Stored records
————
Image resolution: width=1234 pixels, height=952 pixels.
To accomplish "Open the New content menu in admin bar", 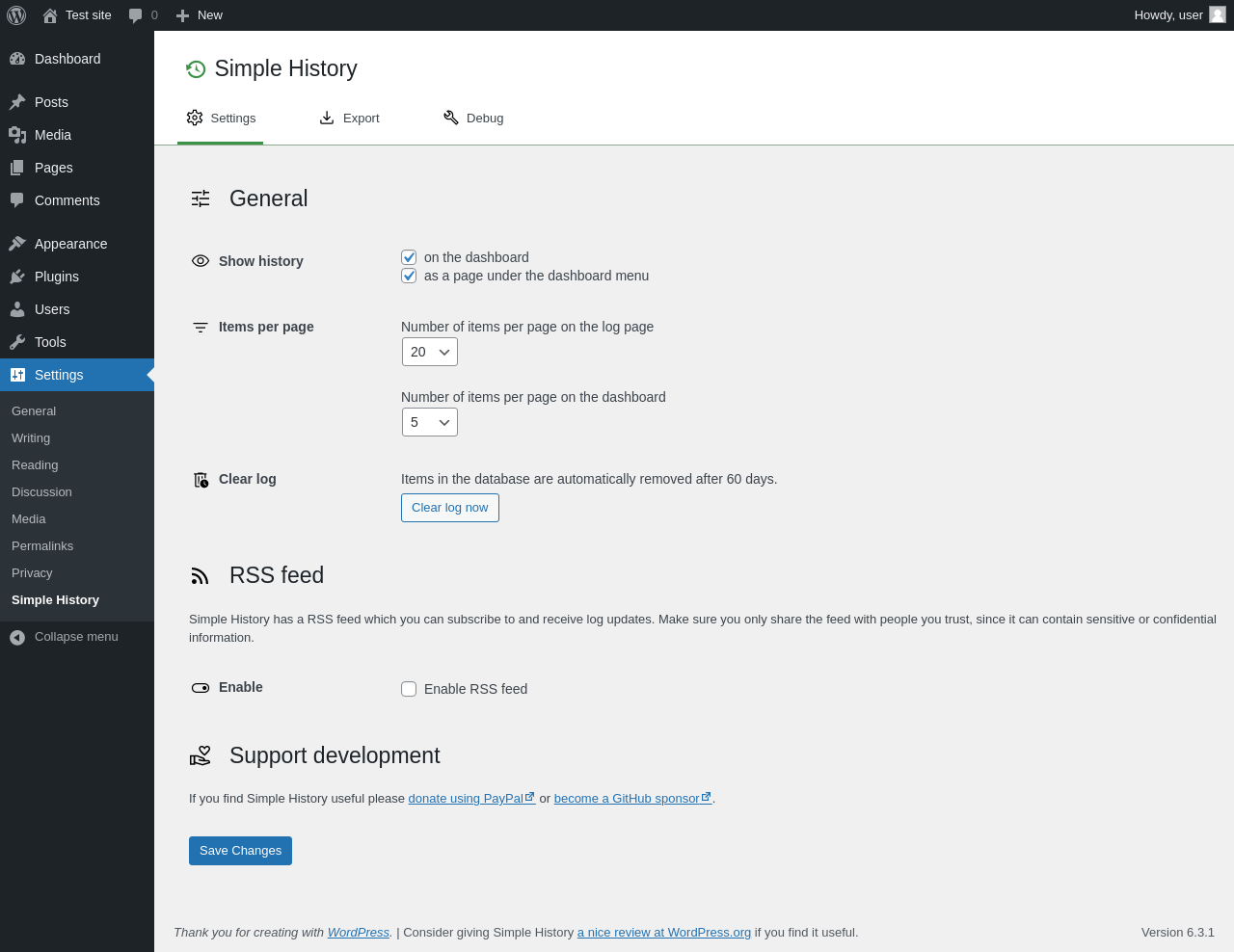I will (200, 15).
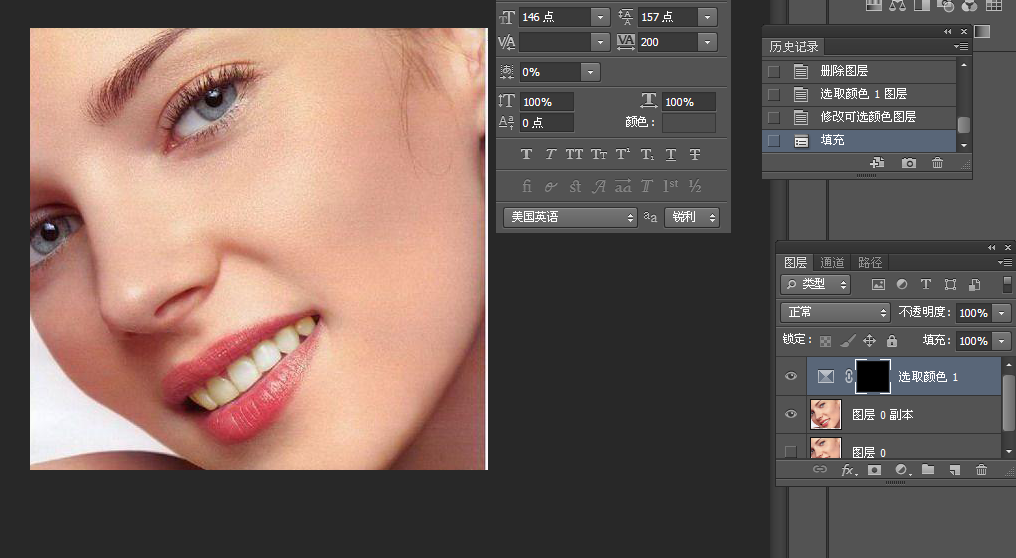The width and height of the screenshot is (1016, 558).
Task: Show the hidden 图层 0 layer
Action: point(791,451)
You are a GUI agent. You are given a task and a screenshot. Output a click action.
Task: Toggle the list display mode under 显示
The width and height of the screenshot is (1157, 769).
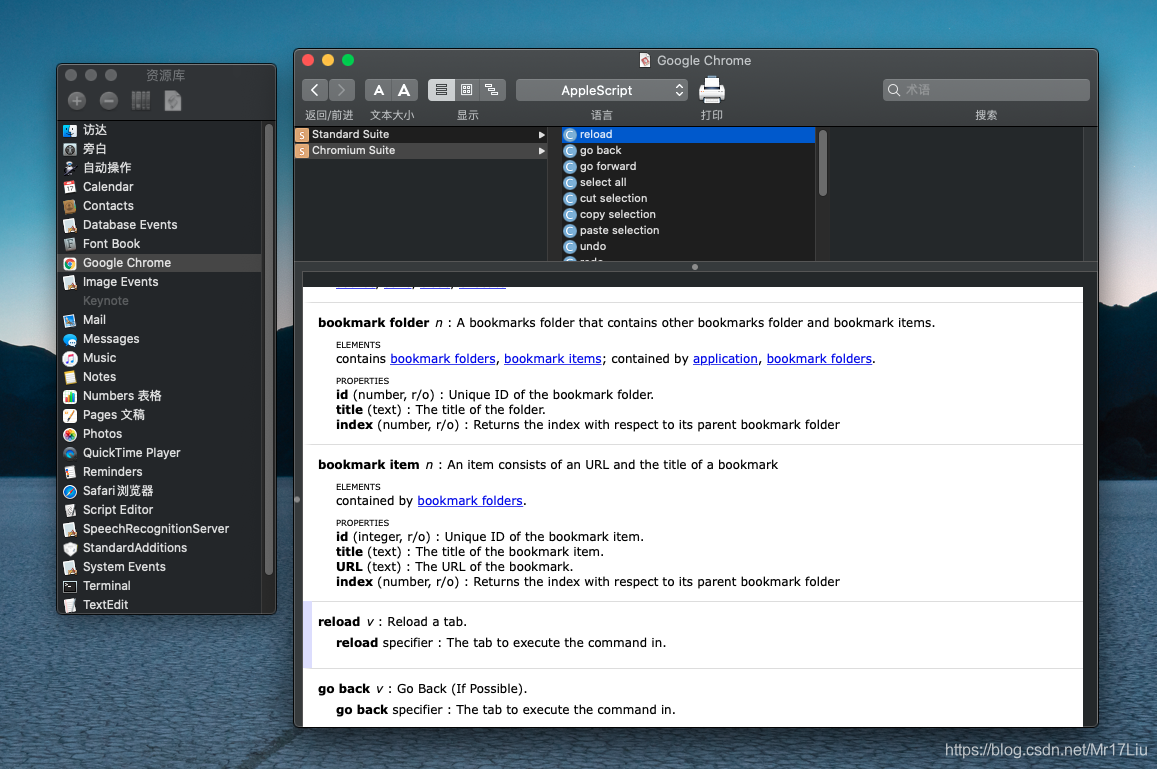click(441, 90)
————
Arrange the lines of the records, starting at the line that contains "You are a GUI" and ending at the end of the records, as a Markdown table with the columns Row and Content, omitting blank lines. Leave the pictures out of the table.

Exercise result -
| Row | Content |
|---|---|
| 1 | You are a GUI agent. You are given a task and a screenshot. Output a click action. |
| 2 | Task: Toggle the list display mode under 显示 |
| 3 | The width and height of the screenshot is (1157, 769). |
| 4 | click(441, 90) |